‘Individuality’ segmenting is where it’s at. Ordering my Grande Chai Latte with oat milk at Starbucks got me thinking about marketing and how today our need to profile and segment has gone beyond the niche. Standing in line to place my order, my coffee craved humans waiting to place their order before me, made me realize how significant considering the “individual” as a segment has become the norm for marketing.
As names and orders were announced— “Tall white mocha no whip”, “Grande non-fat vanilla latte with 1 pump vanilla”, “Venti iced matcha with 2 pumps brown sugar & oat milk”, “Tall honey almond flat white”, “Grande chai tea latte with soy” – not one of us had the same order! That essentially means that not one of us had the same likes or parameters for our coffee… What does that say for marketing segmentation. Here I am in a “coffee lover niche” – and that’s all we have in common.
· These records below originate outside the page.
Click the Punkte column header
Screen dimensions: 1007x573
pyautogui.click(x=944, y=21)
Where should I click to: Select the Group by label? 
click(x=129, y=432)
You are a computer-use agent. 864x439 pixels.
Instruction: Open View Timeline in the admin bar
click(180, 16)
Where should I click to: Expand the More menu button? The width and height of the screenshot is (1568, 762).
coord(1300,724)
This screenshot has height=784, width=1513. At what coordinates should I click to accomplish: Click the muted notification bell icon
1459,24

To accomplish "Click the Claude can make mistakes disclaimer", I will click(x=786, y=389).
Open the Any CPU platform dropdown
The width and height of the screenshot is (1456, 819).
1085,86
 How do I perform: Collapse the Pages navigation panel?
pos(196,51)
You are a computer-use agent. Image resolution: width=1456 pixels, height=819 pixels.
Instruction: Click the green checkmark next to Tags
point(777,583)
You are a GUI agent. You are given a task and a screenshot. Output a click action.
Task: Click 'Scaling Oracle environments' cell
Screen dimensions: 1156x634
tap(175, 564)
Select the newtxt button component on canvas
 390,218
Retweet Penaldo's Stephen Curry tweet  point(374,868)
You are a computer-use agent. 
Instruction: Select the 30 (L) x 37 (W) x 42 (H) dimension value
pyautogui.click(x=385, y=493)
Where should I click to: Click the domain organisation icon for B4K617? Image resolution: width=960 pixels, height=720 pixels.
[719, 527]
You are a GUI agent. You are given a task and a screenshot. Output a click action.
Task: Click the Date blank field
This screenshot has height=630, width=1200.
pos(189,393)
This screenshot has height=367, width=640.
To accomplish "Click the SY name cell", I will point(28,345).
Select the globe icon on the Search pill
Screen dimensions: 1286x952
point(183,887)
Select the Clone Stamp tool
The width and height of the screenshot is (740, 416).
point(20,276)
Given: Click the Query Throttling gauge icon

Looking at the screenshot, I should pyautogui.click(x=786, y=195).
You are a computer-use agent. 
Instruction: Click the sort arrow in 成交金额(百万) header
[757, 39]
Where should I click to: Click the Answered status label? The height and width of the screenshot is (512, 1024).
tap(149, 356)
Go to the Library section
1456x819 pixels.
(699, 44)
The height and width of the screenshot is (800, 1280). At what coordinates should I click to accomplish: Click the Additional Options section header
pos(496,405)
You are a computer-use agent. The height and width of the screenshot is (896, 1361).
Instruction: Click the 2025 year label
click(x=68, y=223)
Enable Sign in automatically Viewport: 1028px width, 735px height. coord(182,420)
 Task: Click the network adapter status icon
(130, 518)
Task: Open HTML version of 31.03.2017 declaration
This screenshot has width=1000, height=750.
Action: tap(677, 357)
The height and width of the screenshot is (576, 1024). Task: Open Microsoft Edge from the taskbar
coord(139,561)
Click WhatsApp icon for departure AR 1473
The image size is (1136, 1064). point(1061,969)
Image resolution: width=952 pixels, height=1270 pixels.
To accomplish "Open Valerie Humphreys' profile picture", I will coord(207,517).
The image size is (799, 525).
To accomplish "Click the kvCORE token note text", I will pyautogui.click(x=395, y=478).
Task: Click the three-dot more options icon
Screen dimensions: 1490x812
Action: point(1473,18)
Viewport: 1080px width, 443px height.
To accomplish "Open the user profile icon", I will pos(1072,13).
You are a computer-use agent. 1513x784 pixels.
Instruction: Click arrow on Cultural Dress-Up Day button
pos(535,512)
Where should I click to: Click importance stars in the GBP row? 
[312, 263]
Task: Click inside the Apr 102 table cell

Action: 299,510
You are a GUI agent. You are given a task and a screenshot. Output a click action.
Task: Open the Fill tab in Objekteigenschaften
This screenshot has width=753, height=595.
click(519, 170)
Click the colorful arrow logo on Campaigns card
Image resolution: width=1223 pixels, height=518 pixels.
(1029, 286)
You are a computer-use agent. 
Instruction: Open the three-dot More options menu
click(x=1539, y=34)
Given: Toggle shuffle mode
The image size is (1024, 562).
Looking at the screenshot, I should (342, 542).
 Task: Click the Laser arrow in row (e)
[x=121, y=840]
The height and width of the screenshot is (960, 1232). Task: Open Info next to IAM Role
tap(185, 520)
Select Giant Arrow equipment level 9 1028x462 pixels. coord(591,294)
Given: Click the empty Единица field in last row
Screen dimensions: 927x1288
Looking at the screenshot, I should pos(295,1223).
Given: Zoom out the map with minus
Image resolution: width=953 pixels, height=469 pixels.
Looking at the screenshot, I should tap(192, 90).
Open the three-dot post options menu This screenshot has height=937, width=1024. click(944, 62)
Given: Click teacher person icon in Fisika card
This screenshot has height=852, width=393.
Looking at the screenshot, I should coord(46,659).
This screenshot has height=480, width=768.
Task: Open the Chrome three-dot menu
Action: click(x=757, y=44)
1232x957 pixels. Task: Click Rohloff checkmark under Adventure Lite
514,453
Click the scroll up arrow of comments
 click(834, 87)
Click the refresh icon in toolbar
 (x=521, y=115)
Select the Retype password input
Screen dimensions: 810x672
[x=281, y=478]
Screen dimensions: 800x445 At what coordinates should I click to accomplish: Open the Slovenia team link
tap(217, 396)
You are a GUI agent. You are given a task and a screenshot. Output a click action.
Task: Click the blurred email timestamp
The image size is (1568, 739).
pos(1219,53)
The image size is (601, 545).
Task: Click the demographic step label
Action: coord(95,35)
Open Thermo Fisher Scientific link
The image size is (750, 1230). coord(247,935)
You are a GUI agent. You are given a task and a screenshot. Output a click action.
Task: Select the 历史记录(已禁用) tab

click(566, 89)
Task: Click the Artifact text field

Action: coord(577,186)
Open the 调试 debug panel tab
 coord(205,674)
And while standing in line I realized how Starbuck’s menu mirrors the individuality of their niche target. Admittedly I am a Chai Latte with oat milk for sure. Am I the only one out there?
Individuality segmenting is where marketers will find true success. It wasn’t that long ago that marketing, and thus we, as marketers, relied heavily on demographics with the rigid dividers of age, ethnicity, gender (only 2!) or financial means, seems really archaic now. Can you believe we used to market so broadly?
The Digital Segmentation Era
Then ushered in the digital area, touting with its entry the new segmentation of psychographics. Psychographics is an approach to marketing that uses personality, value, belief and lifestyle as a measure. Wow isn’t that novel? The digital era required that as marketers, develop multi-dimensional targeting allowing brands and businesses to tap into digital properties and networks to reach inclusive grouping of minds, and hence the groupings of likes, dislikes, ideas and values…. With the digital era, it became the norm to speak to the psychographics of the demographics. Psychographics is the glue, connecting certain demographics (remember those rigid dividers?), and speaking to an underlying emotional character – sometimes subconscious.
Hello Social Segmentation
Segmentation evolved yet again, with social media. Along with its proliferation, from a marketing perspective, social media has opened the depth and breathe of market strategies to set aside the newly involved psychographics and start building communities. With social it’s about the community…but even the community isn’t “single-minded” or “one-minded”. Social media isn’t just about forming a homogenous community; it’s about embracing the unique identities within each community, as varied as individual DNA.
Marketing must now cater to each person’s ‘slice of life’— their journey, their identity…their individuality…just like their Starbucks coffee order. So, what do you think? Is Individuality segmenting a real marketing consideration or not?